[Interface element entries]
───

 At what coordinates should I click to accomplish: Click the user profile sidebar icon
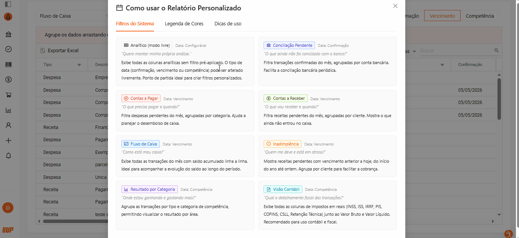point(8,125)
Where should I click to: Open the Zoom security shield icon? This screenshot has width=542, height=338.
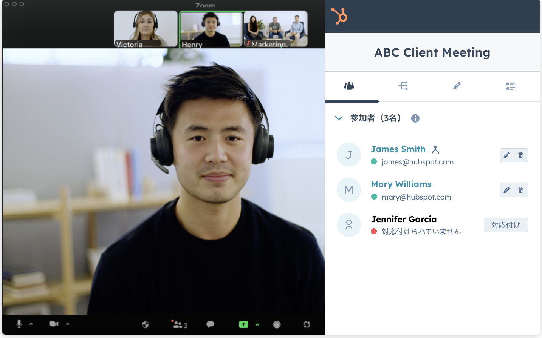[x=145, y=324]
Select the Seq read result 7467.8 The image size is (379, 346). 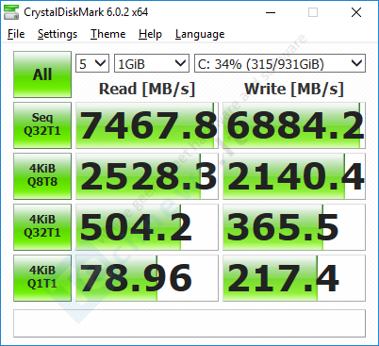tap(147, 125)
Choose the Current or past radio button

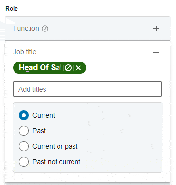tap(24, 146)
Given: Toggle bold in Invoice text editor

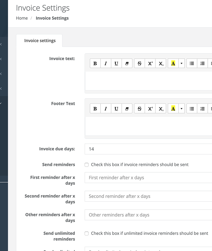Looking at the screenshot, I should tap(95, 64).
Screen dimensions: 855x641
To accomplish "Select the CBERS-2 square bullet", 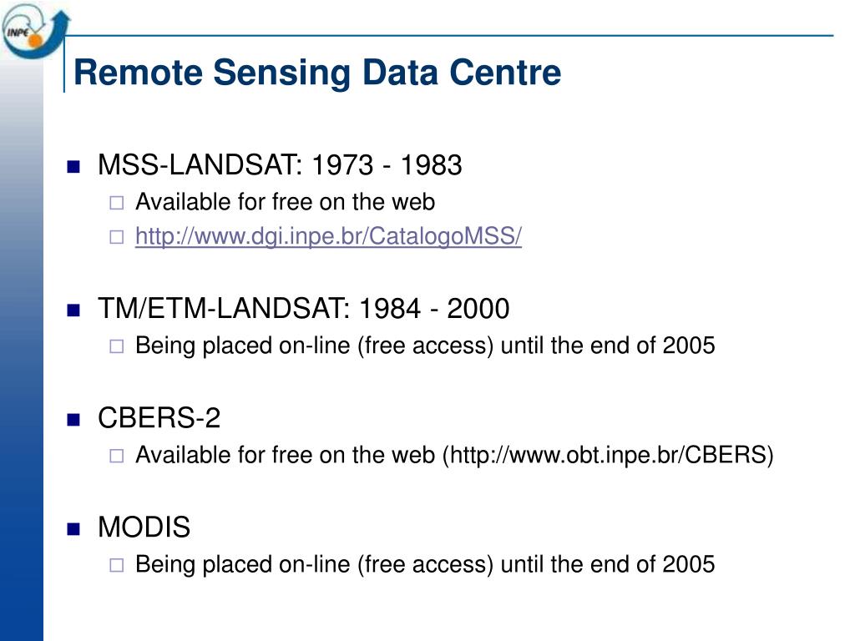I will click(x=73, y=419).
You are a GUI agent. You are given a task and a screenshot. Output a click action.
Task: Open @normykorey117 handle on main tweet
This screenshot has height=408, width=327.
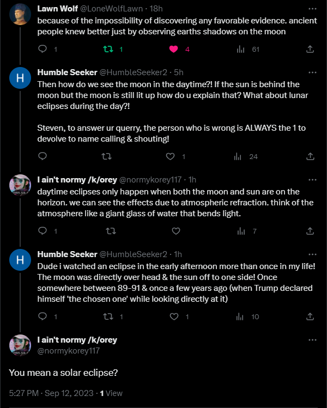click(x=69, y=351)
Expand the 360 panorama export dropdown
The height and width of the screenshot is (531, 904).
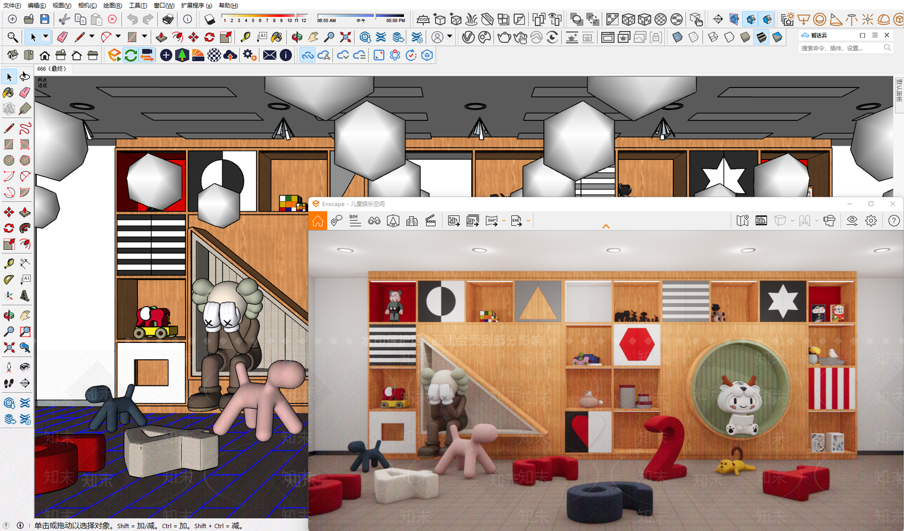[x=503, y=221]
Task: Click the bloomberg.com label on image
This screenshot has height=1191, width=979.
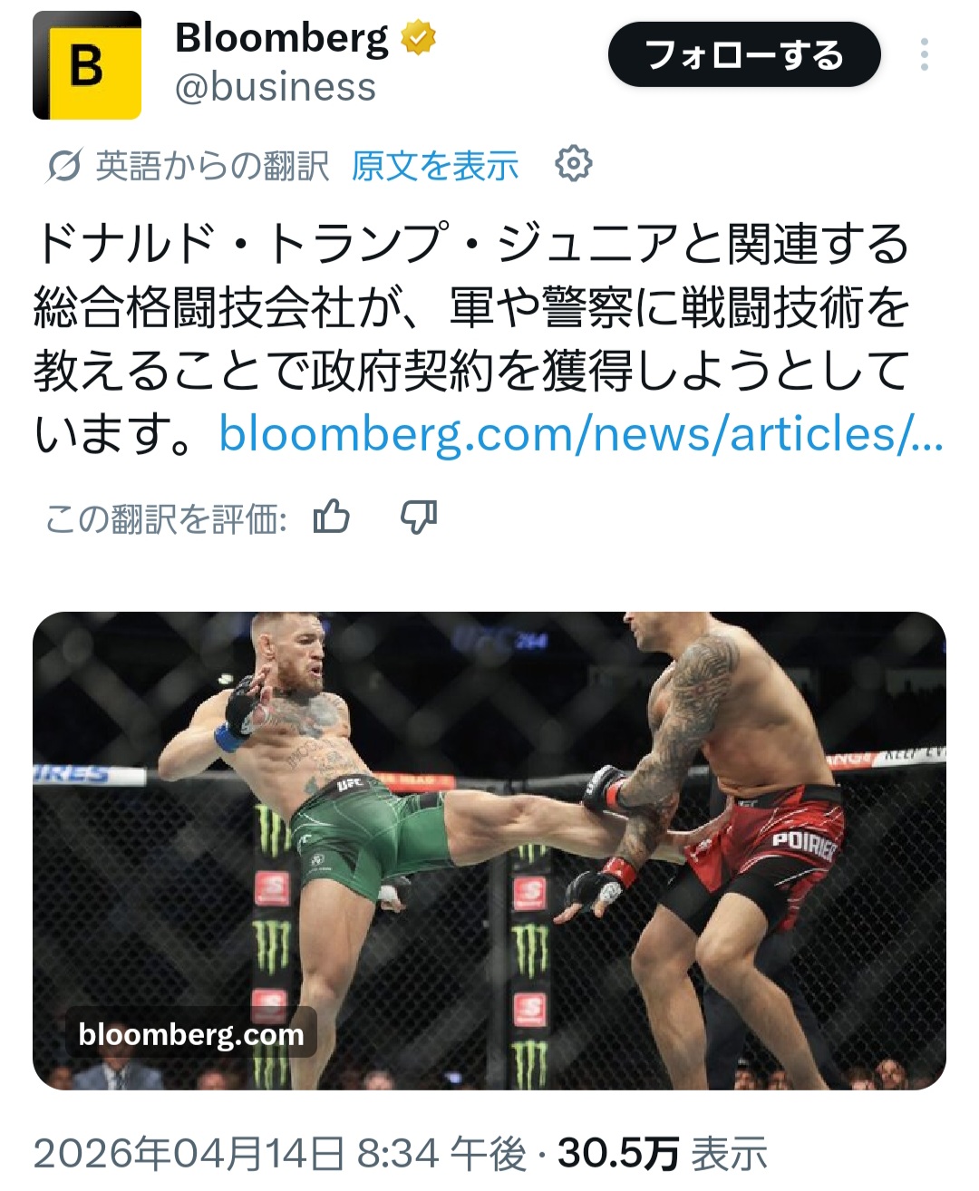Action: 191,1033
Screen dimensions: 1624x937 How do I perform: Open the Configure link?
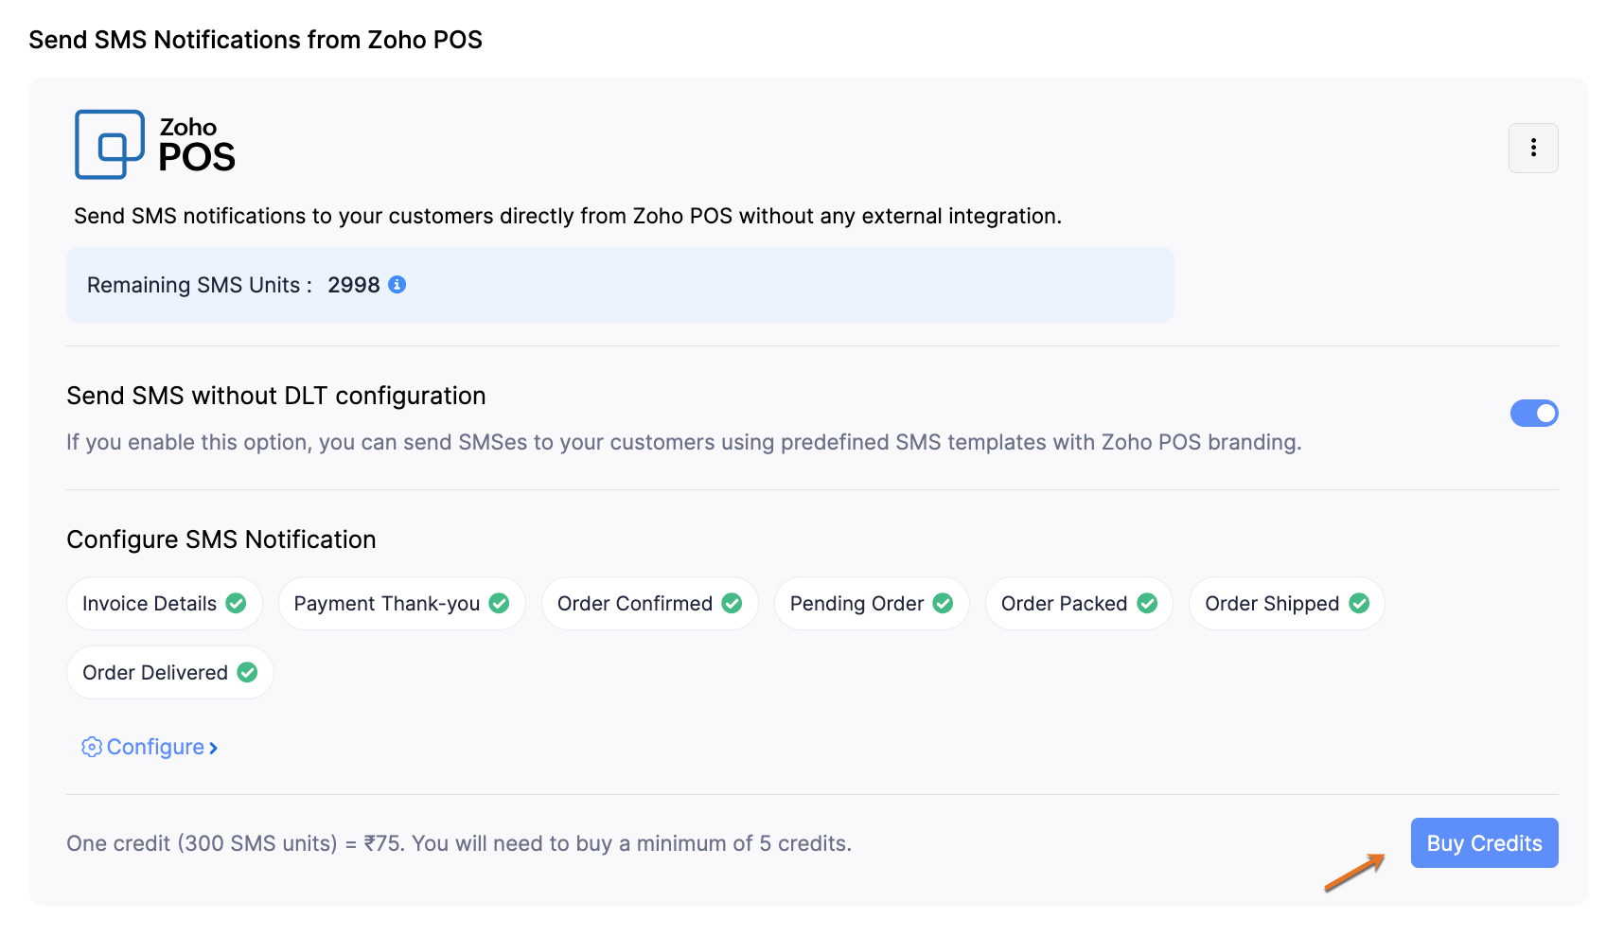(x=156, y=748)
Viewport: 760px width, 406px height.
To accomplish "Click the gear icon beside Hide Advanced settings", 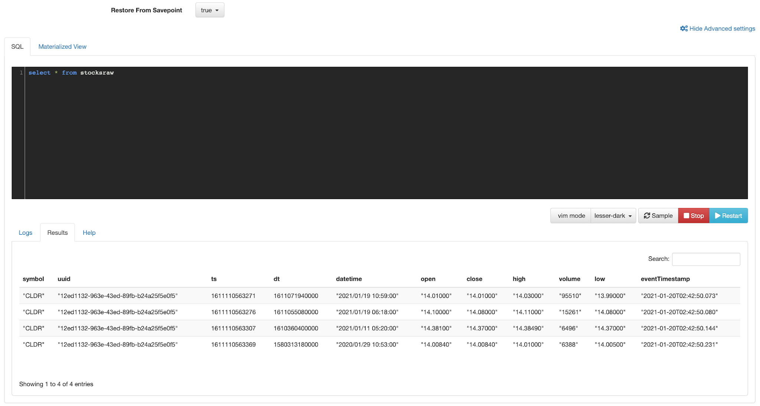I will [684, 29].
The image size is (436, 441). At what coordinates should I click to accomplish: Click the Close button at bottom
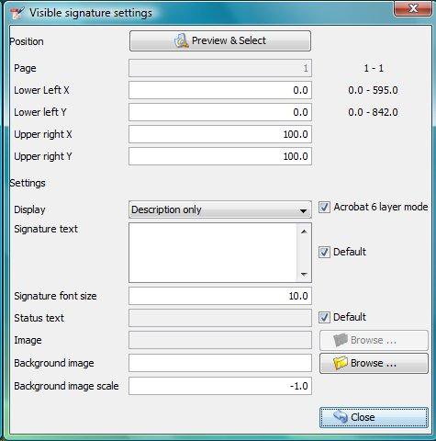point(374,417)
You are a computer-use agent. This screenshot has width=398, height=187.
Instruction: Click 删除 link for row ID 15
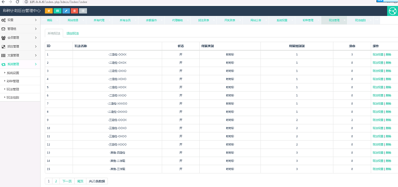tap(388, 169)
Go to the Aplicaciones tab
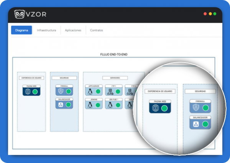This screenshot has height=163, width=230. pyautogui.click(x=73, y=30)
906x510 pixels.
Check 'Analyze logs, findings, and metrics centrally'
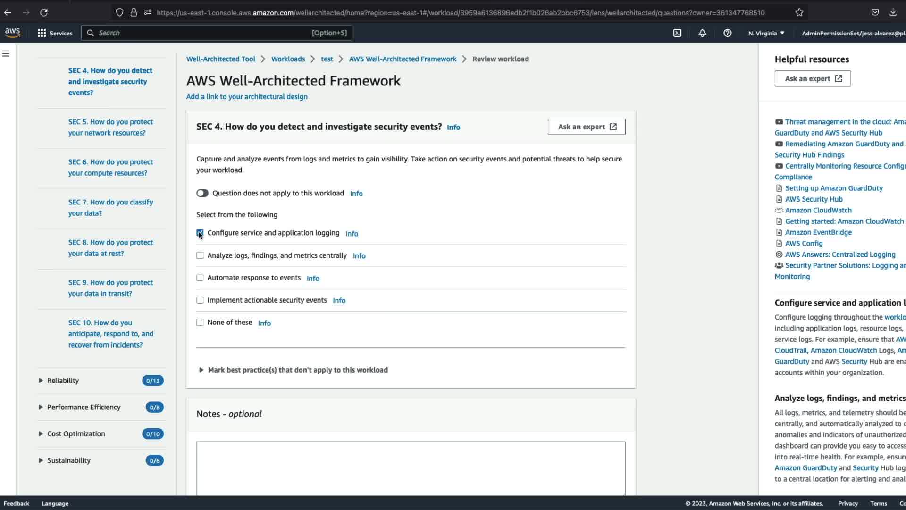(200, 255)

───

TASK REQUIREMENTS: Turn the stretch of entries from the line containing "Go to the Aplicaciones tab" through the end of the entries into a JSON list of strings, one string per line, with blank lines left out. Leave the pictures out of the answer.

RESULT FOR THIS EXERCISE:
[
  "Go to the Aplicaciones tab",
  "This screenshot has height=163, width=230. pyautogui.click(x=73, y=30)",
  "906x510 pixels.",
  "Check 'Analyze logs, findings, and metrics centrally'",
  "(200, 255)"
]